От произошедшего внутри Юры все окаменело, огромный такой камень лежал на душе, и он боялся каким-нибудь неловким жестом или словом сдвинуть его с места, выдать себя и расплакаться. Жалко было уток, очень жалко. И главное, зачем столько убивать? Разве нет другой еды? У дяди дорогая машина, катер, двухэтажный дом, лучший в селе. Зачем столько убивать?
Еще десять минут назад утки радовались солнечному утру, купались и охорашивались, резвились, и вот их тихая, неприметная, потаенная от людей жизнь прервалась. Он старался не смотреть на лежащих на дне лодки мертвых птиц; этот, почти мгновенный, переход от жизни к смерти еще не вмещался в его голове. Ему хотелось остаться одному и наплакаться. Но надо было терпеть дядю, не подавая вида, как ему тяжело.
Дома он поднялся в свою комнату. Здесь уже топилась маленькая изразцовая печь, дядина жена позаботилась, и было тепло. Юра лег на кровать, но заплакать не мог. Осталась только тяжесть. Было слышно, как внизу дядя разговаривает с женой веселым голосом, видно, хвастаясь добычей. Жена отвечала резко, недовольно, мальчик даже сумел понять одну фразу: «Не думай, я твоих уток щипать не буду». В комнате пахло дымом, дрова трещали и стреляли, словно печь что-то торопливо и горячо рассказывала. Под этот торопливый говор Юра и уснул.

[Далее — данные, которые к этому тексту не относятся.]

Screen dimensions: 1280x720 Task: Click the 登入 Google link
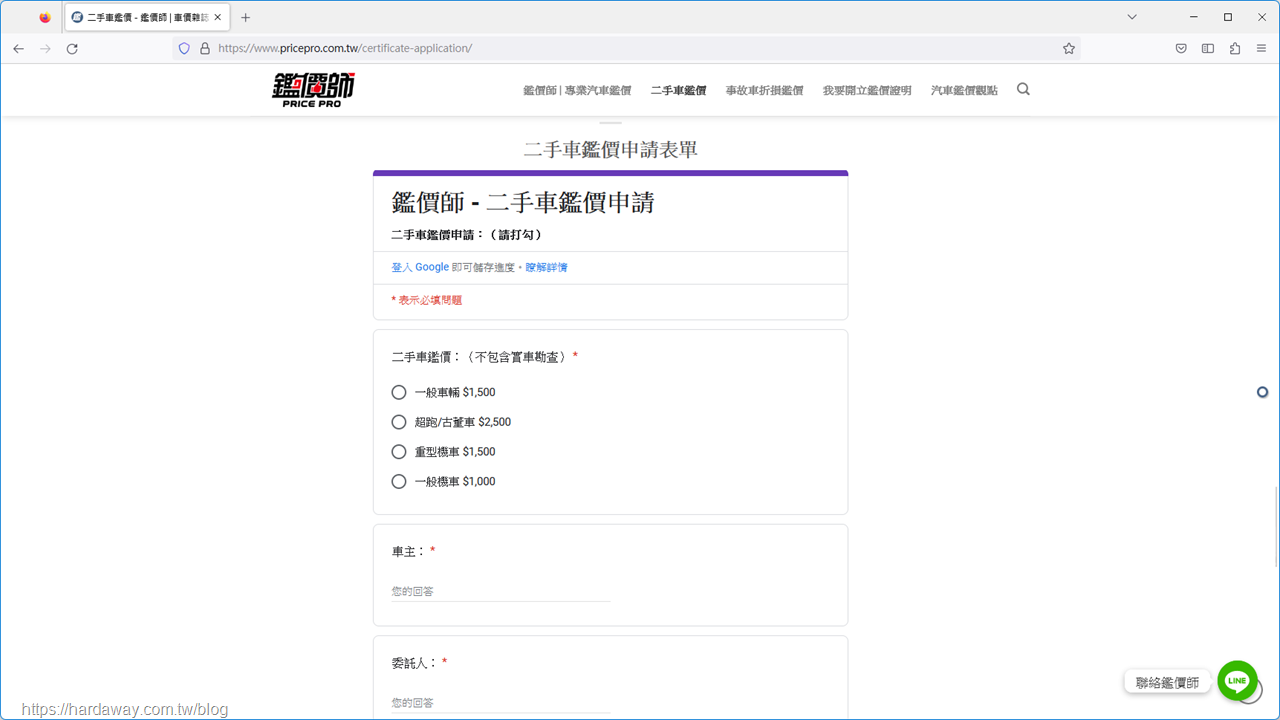tap(420, 268)
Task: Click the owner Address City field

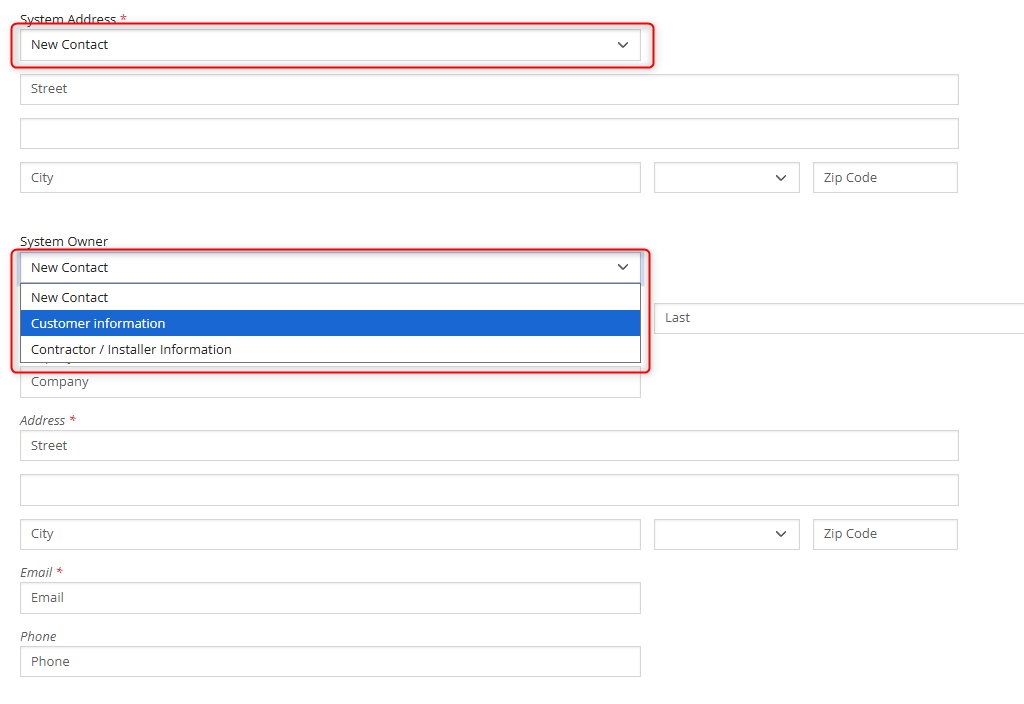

А когда уже вечером проснулся, решил, что уедет домой. Об этом он и сказал за ужином. Ужинали снова на веранде, только теперь она была в тени. Тенью накрыло и деревья, и ближайший край озера, светилось лишь небо с плывущими облаками, похожими на зажженные люстры, и противоположный берег. Дядя еще не понял, что происходит с Юрой, и огорчился отъездом племянника.
— Я думал, ты еще недельку погостишь до школы. Еще бы раз на охоту съездили, на рыбалку. У меня одних сетей метров двести.
Утром дядя отвез мальчика на железнодорожную станцию. Дорогой он молчал, быть может, понял, наконец, Юрино настроение, а может, и не понял и просто не выспался или поругался с женой, которая не хотела щипать его добычу.
Снова, только в обратном направлении, проехали мокрый, болотистый, похожий на джунгли лес, березовую рощу, поле. Впереди показалась станция, и Юра посмотрел на нее с надеждой, словно освобождаясь от всего тяжелого, что произошло у дяди на охоте.
Остановка в пути по дороге к невесте
Константин Рулев — в театре его за молодость называли Костиком — ехал в Саратов делать предложение невесте. Любовь накрыла его с головой и понесла, задыхающегося, в бурном потоке. Поток этот, словно зажатый между скал, несся с большой скоростью, искрился, кипел, закручивался в буруны, и жизнь казалась прекрасной. Случалось, правда, и выныривать, чтобы хватануть воздуха, и тогда среди брызг и водоворотов мелькали сомнения: а не рано ли в двадцать три года жениться, сколько еще девушек и встреч будет впереди. Но тут его снова накрывало, и думать он мог только о ней, мечтать только о ней, прожить до старости хотелось только с ней.